>> begin Given text

Parallel computer architectures generally provide multiple processors that can each be executing different tasks simultaneously. One such parallel computer architecture is referred to as a multithreaded architecture (MTA). The MTA supports not only multiple processors but also multiple streams executing simultaneously in each processor. The processors of an MTA computer are interconnected via an interconnection network. Each processor can communicate with every other processor through the interconnection network. FIG. 1 provides a high-level overview of an MTA computer. Each processor 101 is connected to the interconnection network and memory 102. Each processor contains a complete set of registers 101a for each stream. In addition, each processor also supports multiple protection domains 101b so that multiple user programs can be executing simultaneously within that processor.
Each MTA processor can execute multiple threads of execution simultaneously. Each thread of execution executes on one of the 128 streams supported by an MTA processor. Every clock time period, the processor selects a stream that is ready to execute and allows it to issue its next instruction. Instruction interpretation is pipelined by the processor, the network, and the memory. Thus, a new instruction from a different stream may be issued in each time period without interfering with other instructions that are in the pipeline. When an instruction finishes, the stream to which it belongs becomes ready to execute the next instruction. Each instruction may contain up to three operations (i.e., a memory reference operation, an arithmetic operation, and a control operation) that are executed simultaneously.
The state of a stream includes one 64-bit Stream Status Word (“SSW”), 32 64-bit General Registers (“R0-R31”), and eight 32-bit Target Registers (“T0-T7”). Each MTA processor has 128 sets of SSWs, of general registers, and of target registers. Thus, the state of each stream is immediately accessible by the processor without the need to reload registers when an instruction of a stream is to be executed.

>> end Given text
>> begin Supplied information

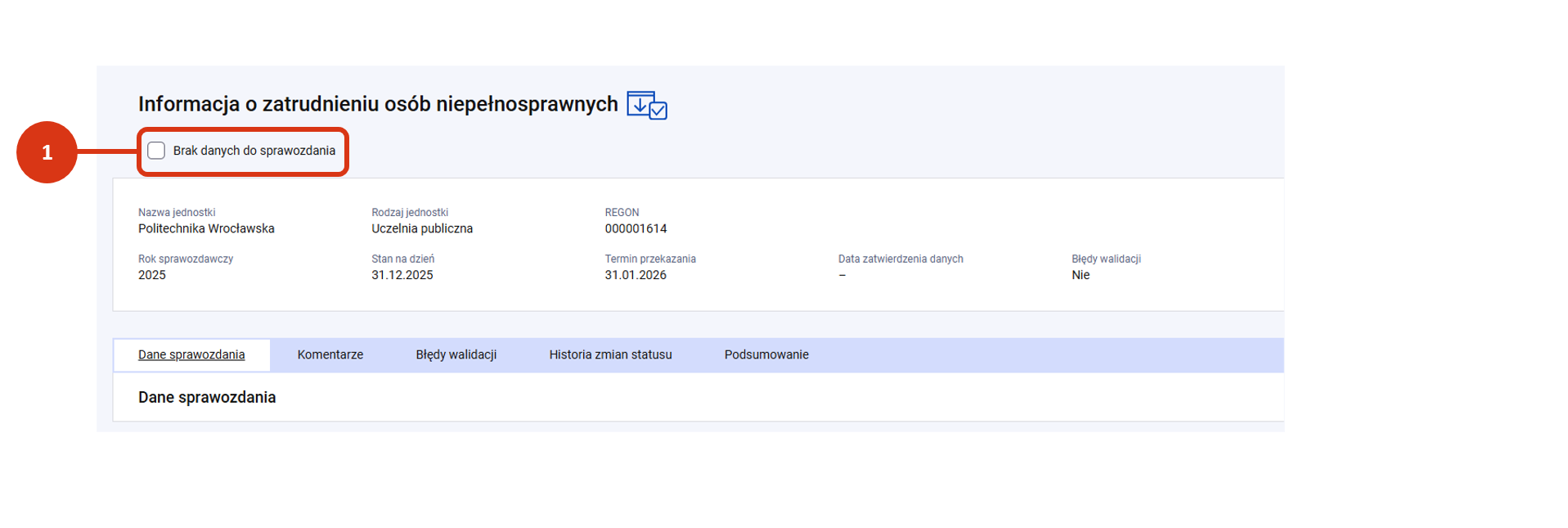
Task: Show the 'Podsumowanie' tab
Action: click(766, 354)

>> end Supplied information
>> begin Supplied information

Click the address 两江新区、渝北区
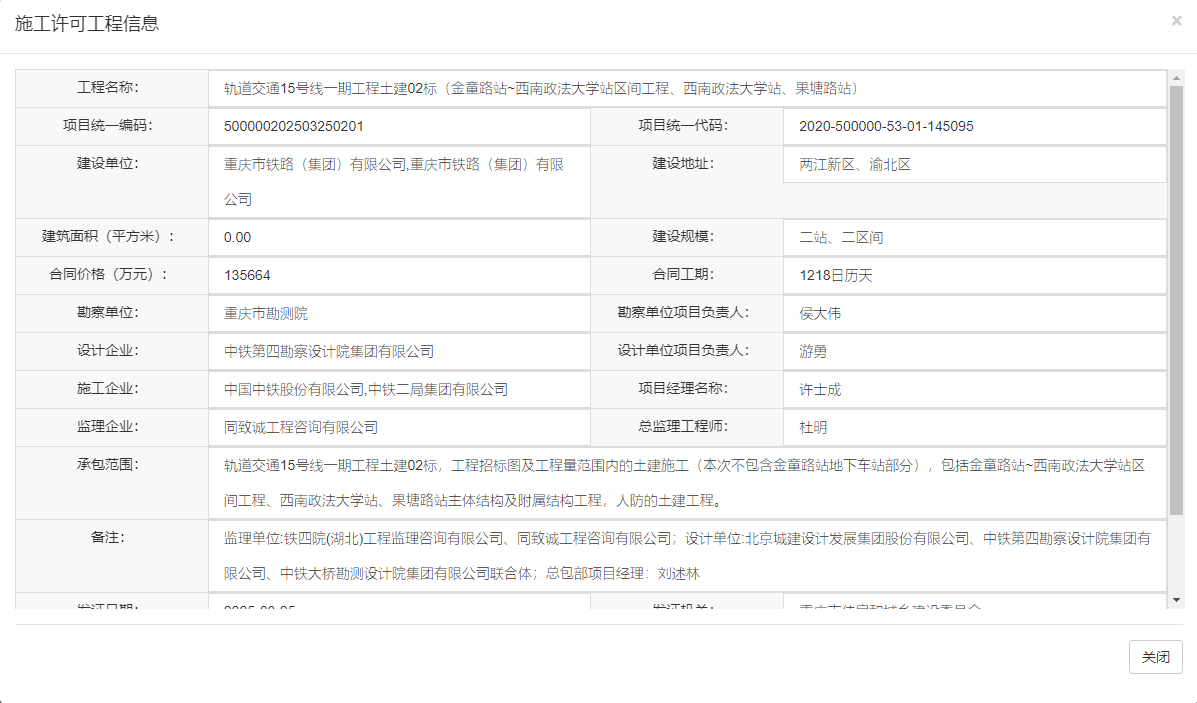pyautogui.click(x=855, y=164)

>> end Supplied information

=== Written instruction 1 ===
Can you condense the paragraph of the MTA description that begins "The state of a stream includes" into a short bulleted list that keeps its main facts?
=== Written instruction 2 ===
Could you continue the MTA description from its last paragraph onward, keeping the same style?
The data above is separate from the MTA description.

=== Task result 1 ===
- A stream's state consists of one 64-bit Stream Status Word (SSW), 32 64-bit general registers (R0–R31), and eight 32-bit target registers (T0–T7).
- Each MTA processor has 128 sets of SSWs, general registers, and target registers.
- As a result, the processor can access each stream's state immediately, with no need to reload registers when an instruction of that stream is to be executed.

=== Task result 2 ===
The MTA uses program addresses that are 32 bits long. The lower half of an SSW contains the program counter (“PC”) for the stream. The upper half of the SSW contains various mode flags (e.g., floating point rounding, lookahead disable), a trap disable mask (e.g., data alignment and floating point overflow), and the four most recently generated condition codes. The 32 general registers are available for general-purpose computations. Register R0 is special, however, in that it always contains a 0. The loading of register R0 has no effect on its contents. The instruction set of the MTA processor uses the eight target registers as branch targets. However, most control transfer operations only use the low 32 bits to determine a new program counter. One target register (T0) points to the trap handler, which may be an unprivileged routine. When the trap handler is invoked, the trapping stream starts executing instructions at the program location indicated by register T0. Trap handling is thus lightweight and independent of the operating system (“OS”) and other streams, allowing the processing of traps to occur without OS interaction.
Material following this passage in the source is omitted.